題目要求
Given an integer array with all positive numbers and no duplicates, find the number of possible combinations that add up to a positive integer target.
Example:
nums = [1, 2, 3]
target = 4
The possible combination ways are:
(1, 1, 1, 1)
(1, 1, 2)
(1, 2, 1)
(1, 3)
(2, 1, 1)
(2, 2)
(3, 1)
Note that different sequences are counted as different combinations.
Therefore the output is 7.
Follow up:
What if negative numbers are allowed in the given array?

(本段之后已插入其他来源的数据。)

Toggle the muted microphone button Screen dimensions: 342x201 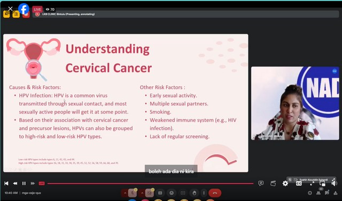pos(133,193)
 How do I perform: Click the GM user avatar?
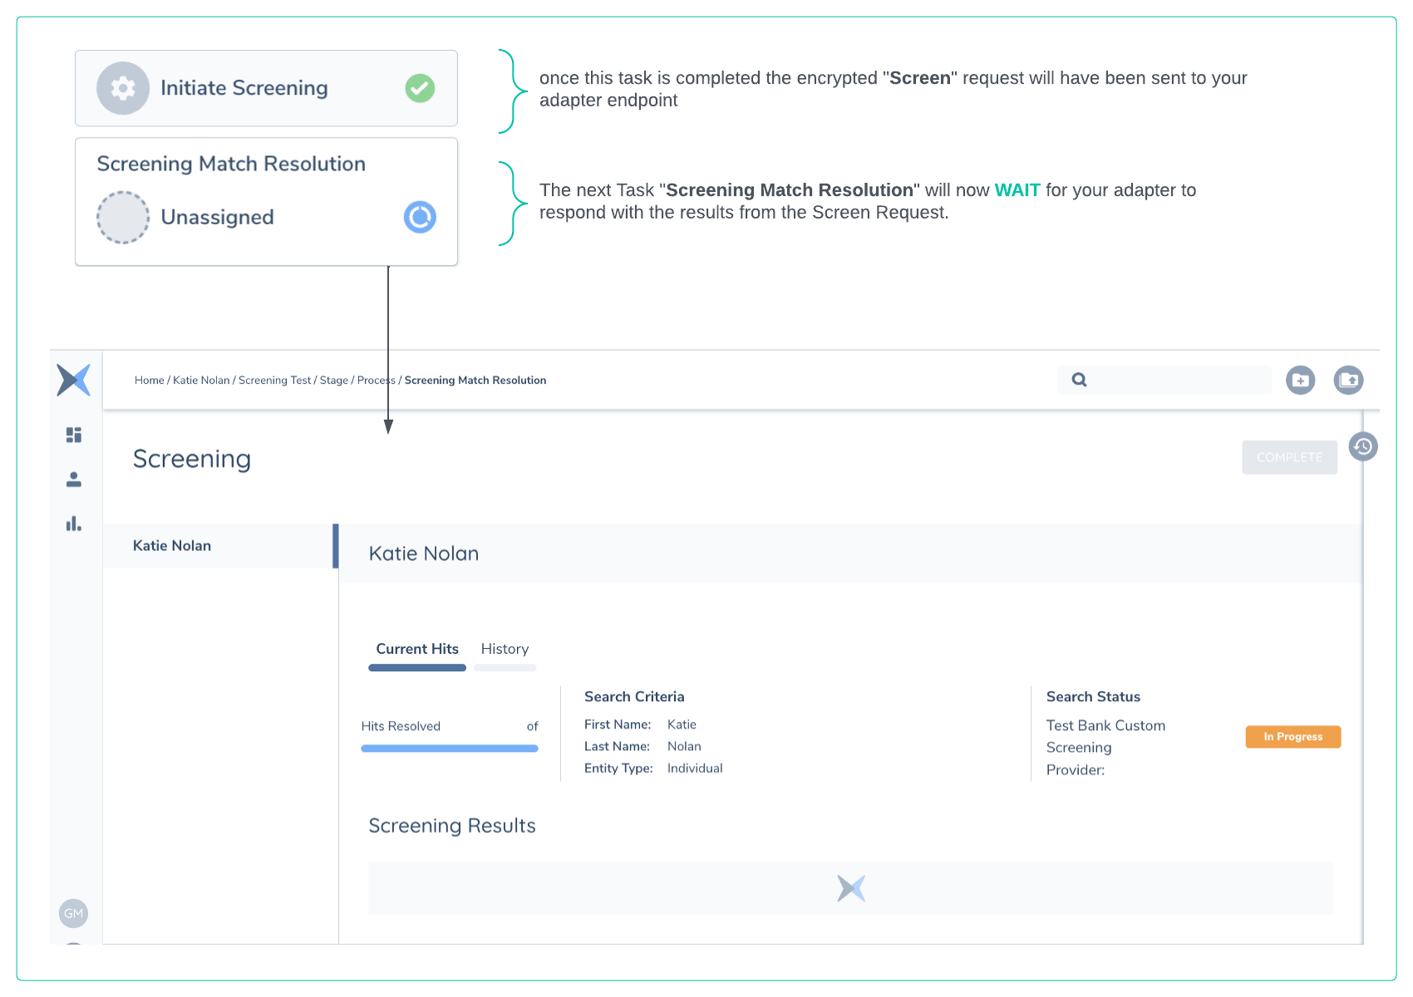coord(73,913)
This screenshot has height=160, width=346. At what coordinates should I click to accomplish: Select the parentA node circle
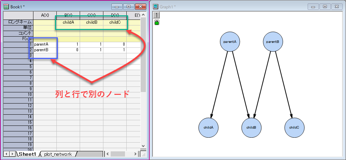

How does it change the problem?
What limitation we need to add to the question to allow negative numbers?
有一個不包含重複值的正整數數組nums,問從數組中選擇幾個數,其和爲target,這樣的數的組合有幾種?
思路一:自頂向下的dp
這題本質上需要注意一點,就是我如果需要組成target,那麼一定是由nums中的一個值和另一個值的排列組合結果構成的。比如com[4] = com[4-1] + com[4-2] + com[4-1]。通過這一點,我們構成一個遞歸表達式,但是因爲單純的遞歸表達式沒有計算中間結果,所以會造成大量重複的計算影響效率,所以這裏採用dp的思路額外的用數組來記錄已經計算過的com結果。比如com[3] = com[2] + com[1], com[2] = com[1],如果沒有dp,則需要重複計算com[1]的結果。
public int combinationSum4(int[] nums, int target) {
if (nums == null || nums.length < 1) {
return 0;
}
int[] dp = new int[target + 1];
Arrays.fill(dp, -1);
dp[0] = 1;
return helper(nums, target, dp);
}
private int helper(int[] nums, int target, int[] dp) {
if (dp[target] != -1) {
return dp[target];
}
int res = 0;
for (int i = 0; i < nums.length; i++) {
if (target >= nums[i]) {
res += helper(nums, target - nums[i], dp);
}
}
dp[target] = res;
return res;
}
思路二:自底向上dp
public int combinationSum4(int[] nums, int target) {
Arrays.sort(nums);
int[] combinationCount = new int[target+1];
combinationCount[0] = 1;
for(int i = 1 ; i<=target ; i++) {
for(int j = 0 ; j<nums.length && nums[j] <= i ; j++) {
combinationCount[i] += combinationCount[i - nums[j]];
}
}
return combinationCount[target];
}